• _Exercise details_:
Locate the word "Select" in the data below, then copy every line that holds it.

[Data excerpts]
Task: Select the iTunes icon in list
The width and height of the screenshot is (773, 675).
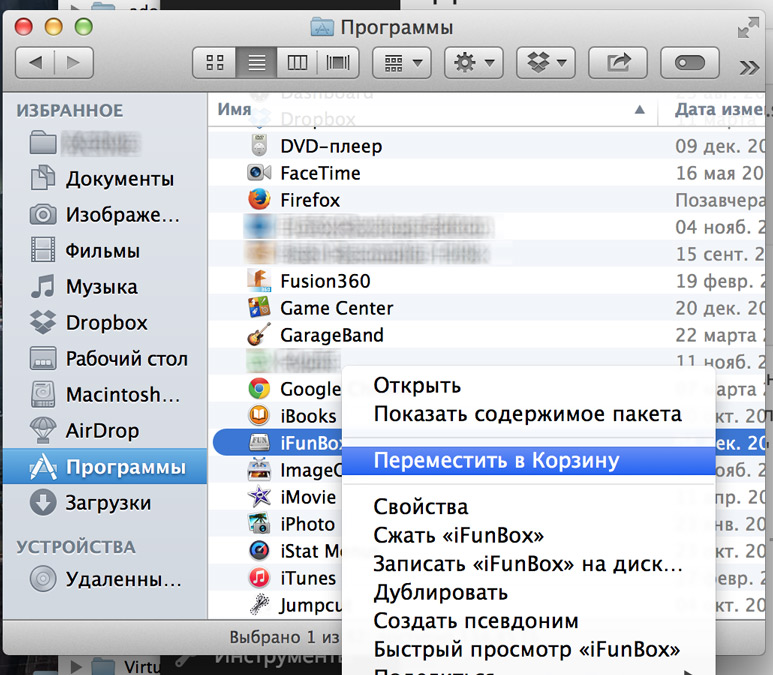Action: click(259, 578)
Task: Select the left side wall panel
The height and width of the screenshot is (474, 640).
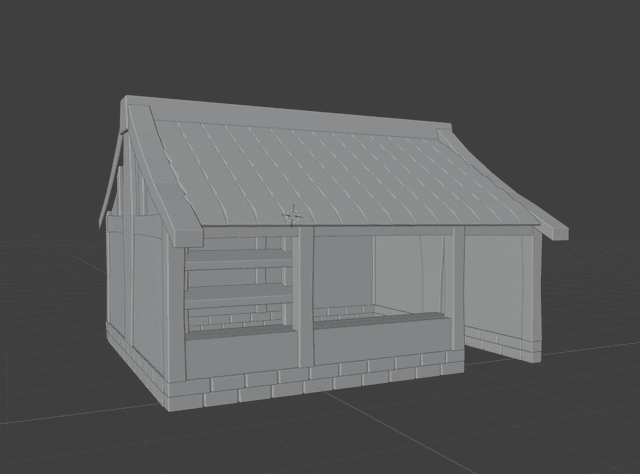Action: 147,290
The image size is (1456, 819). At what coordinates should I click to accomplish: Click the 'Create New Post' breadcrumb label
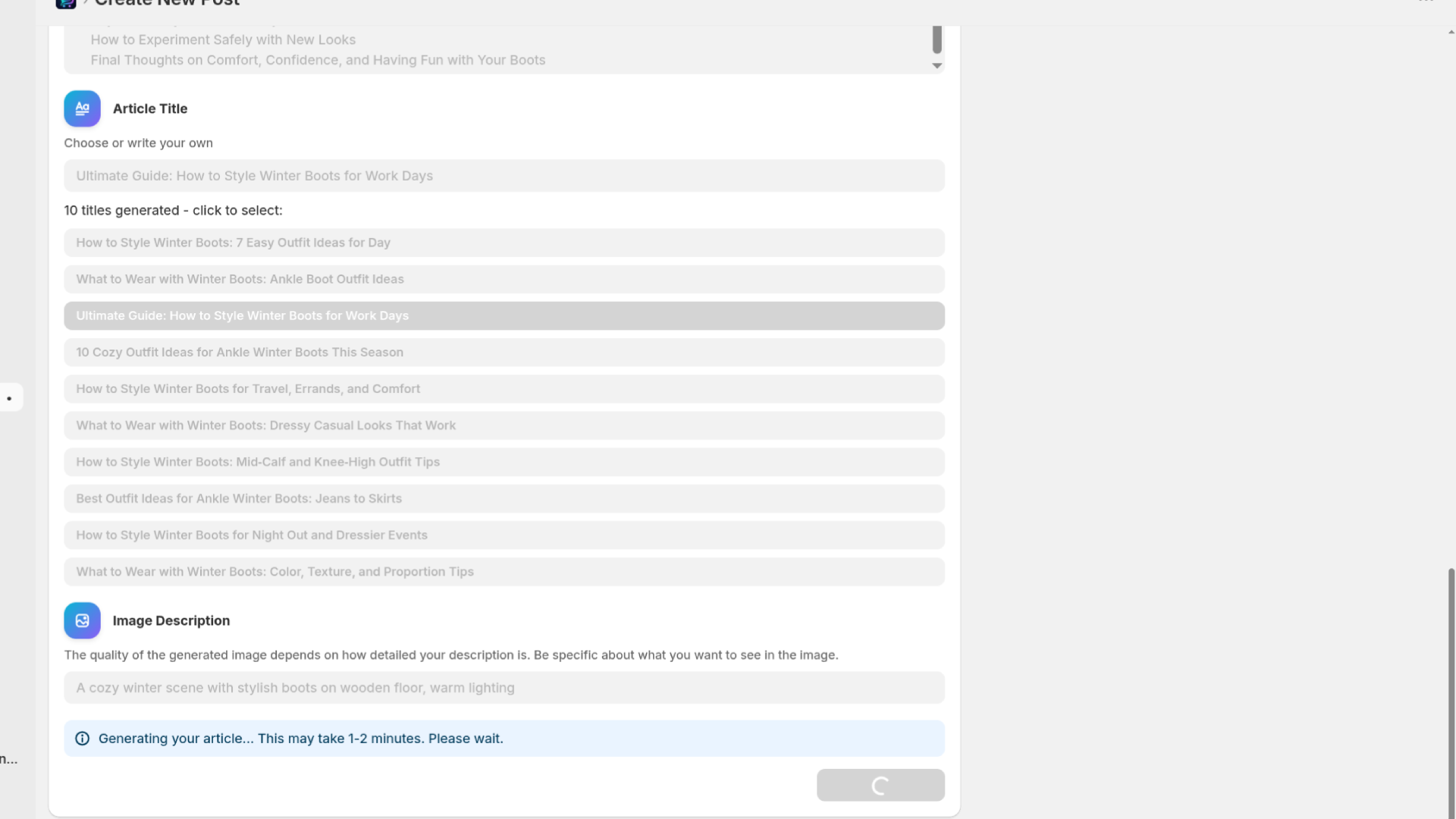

• _Task response_:
Task: Select the iTunes icon in list
Task: Select the left side wall panel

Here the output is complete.